*** Opening of Source information ***

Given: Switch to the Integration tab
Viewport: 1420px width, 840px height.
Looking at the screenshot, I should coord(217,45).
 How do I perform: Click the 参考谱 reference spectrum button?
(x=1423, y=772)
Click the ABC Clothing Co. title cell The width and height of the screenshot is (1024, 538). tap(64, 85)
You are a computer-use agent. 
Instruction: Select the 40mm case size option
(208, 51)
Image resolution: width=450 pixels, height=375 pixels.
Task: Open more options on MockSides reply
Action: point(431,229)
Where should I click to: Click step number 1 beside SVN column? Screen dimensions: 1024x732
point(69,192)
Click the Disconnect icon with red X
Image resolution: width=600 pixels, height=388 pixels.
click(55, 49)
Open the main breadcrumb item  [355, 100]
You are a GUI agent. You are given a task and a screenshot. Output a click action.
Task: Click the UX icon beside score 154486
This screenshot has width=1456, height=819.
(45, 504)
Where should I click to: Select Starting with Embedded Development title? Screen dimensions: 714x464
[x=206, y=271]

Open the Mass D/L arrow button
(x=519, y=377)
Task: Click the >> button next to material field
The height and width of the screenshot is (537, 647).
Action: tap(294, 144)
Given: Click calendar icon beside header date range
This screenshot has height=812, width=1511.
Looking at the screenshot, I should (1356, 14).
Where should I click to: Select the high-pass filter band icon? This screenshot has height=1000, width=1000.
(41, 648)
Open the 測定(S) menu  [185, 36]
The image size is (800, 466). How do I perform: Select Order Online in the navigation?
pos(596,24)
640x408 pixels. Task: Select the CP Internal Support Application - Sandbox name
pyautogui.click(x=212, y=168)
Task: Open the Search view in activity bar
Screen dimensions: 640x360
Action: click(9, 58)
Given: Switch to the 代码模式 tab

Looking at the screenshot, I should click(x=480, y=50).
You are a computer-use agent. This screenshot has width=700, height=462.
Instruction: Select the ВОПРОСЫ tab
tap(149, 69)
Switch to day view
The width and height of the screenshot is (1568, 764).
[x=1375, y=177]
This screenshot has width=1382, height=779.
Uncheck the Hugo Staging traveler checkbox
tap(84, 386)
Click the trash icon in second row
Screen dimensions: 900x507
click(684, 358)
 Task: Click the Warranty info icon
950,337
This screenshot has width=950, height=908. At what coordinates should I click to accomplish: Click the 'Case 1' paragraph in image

*** Close of Source information ***

(Assignment) Copy every line from the material in which the word "computer" can be found.

(Response)
You are a computer-use agent. 
You are a computer-use agent. This screenshot has width=700, height=462.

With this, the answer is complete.